Solid without being great.
3/5
The Hidden Fortress, d. Kurosawa (1958)
Kurosawa was a director of nearly unsurpassed range, even when directing within the same subgenre. He directed many chanbara and adjacent films – they’re his most famous. Throne of Blood and Hidden Fortress, though, share little more than a broad genre. Yes, they’re samurai sword films, but one is a discordant adaptation of Macbeth and one is a fun, good-natured romp which also folds in some pretty serious meditation on virtue and honour.

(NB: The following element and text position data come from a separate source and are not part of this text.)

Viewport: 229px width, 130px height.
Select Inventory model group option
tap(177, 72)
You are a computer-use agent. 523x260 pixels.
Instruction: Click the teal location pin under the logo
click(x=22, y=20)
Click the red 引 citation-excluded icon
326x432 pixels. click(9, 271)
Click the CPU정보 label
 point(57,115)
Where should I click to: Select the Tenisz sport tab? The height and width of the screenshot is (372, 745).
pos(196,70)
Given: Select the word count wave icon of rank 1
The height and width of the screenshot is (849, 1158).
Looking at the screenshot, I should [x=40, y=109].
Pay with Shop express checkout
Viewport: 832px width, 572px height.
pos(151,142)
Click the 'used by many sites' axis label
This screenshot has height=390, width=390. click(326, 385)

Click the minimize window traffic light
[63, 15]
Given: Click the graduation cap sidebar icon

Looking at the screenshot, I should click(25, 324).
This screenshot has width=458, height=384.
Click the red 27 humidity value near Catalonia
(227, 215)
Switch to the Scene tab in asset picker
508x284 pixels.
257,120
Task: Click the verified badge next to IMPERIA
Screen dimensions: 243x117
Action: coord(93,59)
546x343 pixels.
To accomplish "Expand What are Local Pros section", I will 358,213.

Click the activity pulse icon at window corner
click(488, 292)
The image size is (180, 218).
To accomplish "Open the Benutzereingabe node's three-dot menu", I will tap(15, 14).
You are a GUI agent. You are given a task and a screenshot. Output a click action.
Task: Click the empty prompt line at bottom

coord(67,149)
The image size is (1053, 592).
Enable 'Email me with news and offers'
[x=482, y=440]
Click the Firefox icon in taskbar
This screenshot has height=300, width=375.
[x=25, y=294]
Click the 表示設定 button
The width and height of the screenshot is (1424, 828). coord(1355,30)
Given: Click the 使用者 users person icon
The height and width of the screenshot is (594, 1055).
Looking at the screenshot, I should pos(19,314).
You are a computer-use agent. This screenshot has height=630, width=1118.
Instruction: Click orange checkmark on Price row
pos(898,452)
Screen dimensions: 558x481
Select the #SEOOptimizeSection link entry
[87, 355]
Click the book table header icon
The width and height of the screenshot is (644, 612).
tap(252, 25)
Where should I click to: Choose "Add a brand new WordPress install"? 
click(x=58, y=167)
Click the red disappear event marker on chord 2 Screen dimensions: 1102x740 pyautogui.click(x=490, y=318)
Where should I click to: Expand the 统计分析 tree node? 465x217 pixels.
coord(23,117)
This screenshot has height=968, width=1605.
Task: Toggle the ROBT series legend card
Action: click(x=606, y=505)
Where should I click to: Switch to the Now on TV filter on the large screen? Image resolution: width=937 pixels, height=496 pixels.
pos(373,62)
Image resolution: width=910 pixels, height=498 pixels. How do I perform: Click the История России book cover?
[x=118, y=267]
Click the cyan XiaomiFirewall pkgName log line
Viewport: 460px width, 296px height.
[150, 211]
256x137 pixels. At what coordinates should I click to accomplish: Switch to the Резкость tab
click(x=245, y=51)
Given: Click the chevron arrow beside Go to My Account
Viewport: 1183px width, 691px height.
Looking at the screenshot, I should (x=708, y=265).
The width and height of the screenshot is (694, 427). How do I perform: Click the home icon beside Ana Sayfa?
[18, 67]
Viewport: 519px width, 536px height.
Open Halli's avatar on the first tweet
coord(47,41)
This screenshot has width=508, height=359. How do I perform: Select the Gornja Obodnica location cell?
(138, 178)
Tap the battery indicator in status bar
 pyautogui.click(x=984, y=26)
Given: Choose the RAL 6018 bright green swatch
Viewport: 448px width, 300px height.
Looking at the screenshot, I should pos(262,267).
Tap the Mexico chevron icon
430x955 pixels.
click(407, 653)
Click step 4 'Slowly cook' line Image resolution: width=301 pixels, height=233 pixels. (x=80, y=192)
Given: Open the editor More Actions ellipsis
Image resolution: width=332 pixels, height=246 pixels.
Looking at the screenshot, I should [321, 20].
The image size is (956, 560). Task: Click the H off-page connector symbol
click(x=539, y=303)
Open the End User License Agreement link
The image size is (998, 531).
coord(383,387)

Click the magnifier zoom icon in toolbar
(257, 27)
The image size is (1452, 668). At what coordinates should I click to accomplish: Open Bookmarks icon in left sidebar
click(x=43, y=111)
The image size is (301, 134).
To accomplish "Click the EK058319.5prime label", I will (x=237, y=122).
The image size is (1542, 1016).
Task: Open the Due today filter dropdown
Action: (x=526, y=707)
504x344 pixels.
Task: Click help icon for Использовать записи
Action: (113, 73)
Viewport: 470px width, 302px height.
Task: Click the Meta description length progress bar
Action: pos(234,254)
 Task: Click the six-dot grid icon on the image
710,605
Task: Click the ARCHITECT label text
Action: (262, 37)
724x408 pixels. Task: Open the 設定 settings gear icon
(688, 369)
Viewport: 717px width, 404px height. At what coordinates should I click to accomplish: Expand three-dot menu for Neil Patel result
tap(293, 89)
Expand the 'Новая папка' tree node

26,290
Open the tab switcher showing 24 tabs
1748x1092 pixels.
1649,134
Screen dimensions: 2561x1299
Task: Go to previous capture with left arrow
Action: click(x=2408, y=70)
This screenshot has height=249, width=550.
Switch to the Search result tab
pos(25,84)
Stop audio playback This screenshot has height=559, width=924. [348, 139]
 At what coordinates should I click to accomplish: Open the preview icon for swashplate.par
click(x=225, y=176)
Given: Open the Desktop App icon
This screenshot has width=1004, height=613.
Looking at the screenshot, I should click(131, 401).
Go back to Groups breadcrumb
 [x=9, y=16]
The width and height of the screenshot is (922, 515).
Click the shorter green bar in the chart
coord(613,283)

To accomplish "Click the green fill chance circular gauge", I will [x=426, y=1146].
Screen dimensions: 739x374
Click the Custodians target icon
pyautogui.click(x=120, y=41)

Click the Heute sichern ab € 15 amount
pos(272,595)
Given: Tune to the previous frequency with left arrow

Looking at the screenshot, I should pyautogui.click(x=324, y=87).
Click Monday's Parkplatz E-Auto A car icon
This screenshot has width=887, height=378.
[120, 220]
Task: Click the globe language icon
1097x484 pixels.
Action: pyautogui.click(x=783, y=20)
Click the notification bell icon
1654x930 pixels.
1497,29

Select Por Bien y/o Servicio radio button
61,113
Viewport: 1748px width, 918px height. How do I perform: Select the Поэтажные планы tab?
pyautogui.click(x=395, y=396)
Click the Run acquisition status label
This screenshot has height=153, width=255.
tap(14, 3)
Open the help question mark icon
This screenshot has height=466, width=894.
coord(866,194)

The Hidden Fortress is most famous to us as a key inspiration for Star Wars, with an honourable swordsman rescuing a princess and gathering up a pair of bickering underlings in the course of things. Here, though, our Jedi-equivalent is Toshiro Mifune, and he has no apprentice – though his sister does sacrifice herself to buy the Princess time to escape. The bickering underlings are ex-soldiers, of a kind, but rank cowards, and seemingly only bonded by their greed for gold – though perhaps there is a little more there. The princess-analog is spunky and courageous like Leia, though much more questioning of her role: why has her guardian’s sister sacrificed herself? Why do so many die in these wars? Of course, we realize, these are eminently good questions for a ruler to ask.
Kurosawa’s blocking and direction are as pitch perfect here as at any point in his career, and there are some excellently put together moments and scenes, of several kinds: the peasant duo’s various scrapes tend to be visually framed in a “comedically broad” manner, there’s a simply fantastic extended duel scene with spears without any real analog in Kurosawa’s oeuvre (you will think more of much later wuxia films, in fact), at one point their cart full of gold ends up being burned at a fire festival but this simply opens up the emotionally most cathartic scene in the whole film, and so forth.
This is sometimes faulted for being emotionally less weighty than Kurosawa’s most famed and respected films, but it does still pack a punch, and perhaps it is alright for a virtuoso to show his variety now and then.